Those of you familiar with my fanta-sizing fiction perhaps know that this isn't my first experience with blogging: over a year ago, I constructed a "Fat Magic" story, utilizing the blog format, entitled "Mystery Shopper." Set several years back in an October much like this 'un, it tells the story of Denise Purchess, a comely Midwesterner (many of my "Fat Magic" fictions feature comely Midwesterners) who gets a job as a professional shopper just as she begins her web diary. The company, Ample Stuffing, is one that figures prominently in several of my "Fat Magic"s: it's a company comprised of FAs whose mission appears to be to transform as many good-lookin' women as possible into mega-sized BBWs. By signing on to be a contract worker for the company, Denise unknowingly sets magical forces in motion that assure her own change.

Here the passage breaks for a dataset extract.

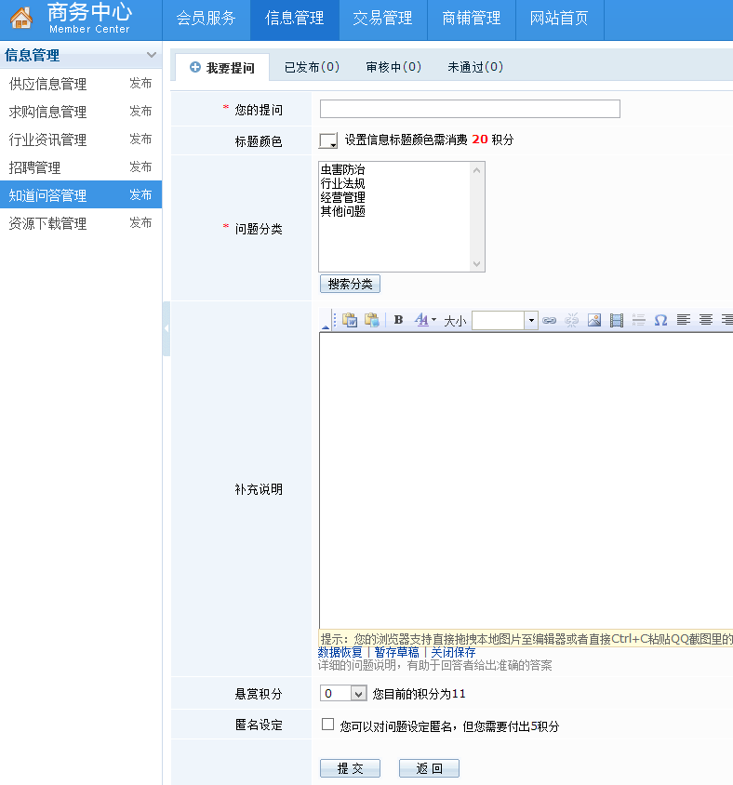Enable anonymous setting checkbox

click(x=327, y=725)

Denise's new job takes her to a series of area restaurants where she is expected to review the quality of their service and menus. As we read each day of blog entries, we quickly realize that our heroine is spending more and more time at these eateries, adding poundage to her frame at an astounding speed. By the end of the month, she's grown to ten times her old weight. In so doing, she wins the heart of her boss, an Ample Stuffing executive whose name we never learn (our billowing blogger calls him "Tripper," a joking reference that also has echoes of John Ritter's character name from the old sitcom Three's Company).

In the fantasy world of the "Fat Magic" stories, few characters regret their transmogrification into hyper-obesity: in many of these stories, their preternatural size is connected to both mystic capacity and an almost transcendental awareness of the world around them. For all of the women and occasional men in these tales, their new size proves strangely liberating. They've entered a world where conventional standards no longer apply, where culturally demanded restraint has become irrelevant. And because their changes are tied to magical influences, many of the difficulties associated with their Guinness Book of World Records weights aren't even a concern.

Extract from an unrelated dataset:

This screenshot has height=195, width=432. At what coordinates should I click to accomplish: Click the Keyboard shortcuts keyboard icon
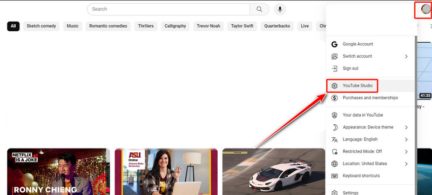(x=334, y=176)
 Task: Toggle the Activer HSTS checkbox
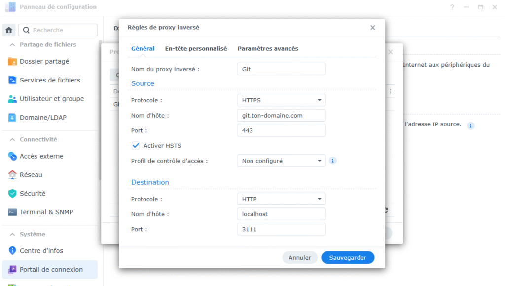(x=136, y=146)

Crafting "Mystery Shopper" turned out to be one of my more enjoyable writing experiences: some stories require a lot of straining and head-scratching; others come trippingly to the page. "Shopper," despite its length (around 27,000 words), came fairly rapidly. Some of this I attribute to the first person mock blog format (swiped the basic template from Pop Culture Gadabout), which was fun to play with; some I connect to the story's heroine, who I found myself liking the longer I used her voice. And, as with many of my favorite creations, every now and then I find myself wondering how Denise is doin' several years down the road.

I'm pretty sure I know the answer to that question though because, hey, it's my fantasy, right?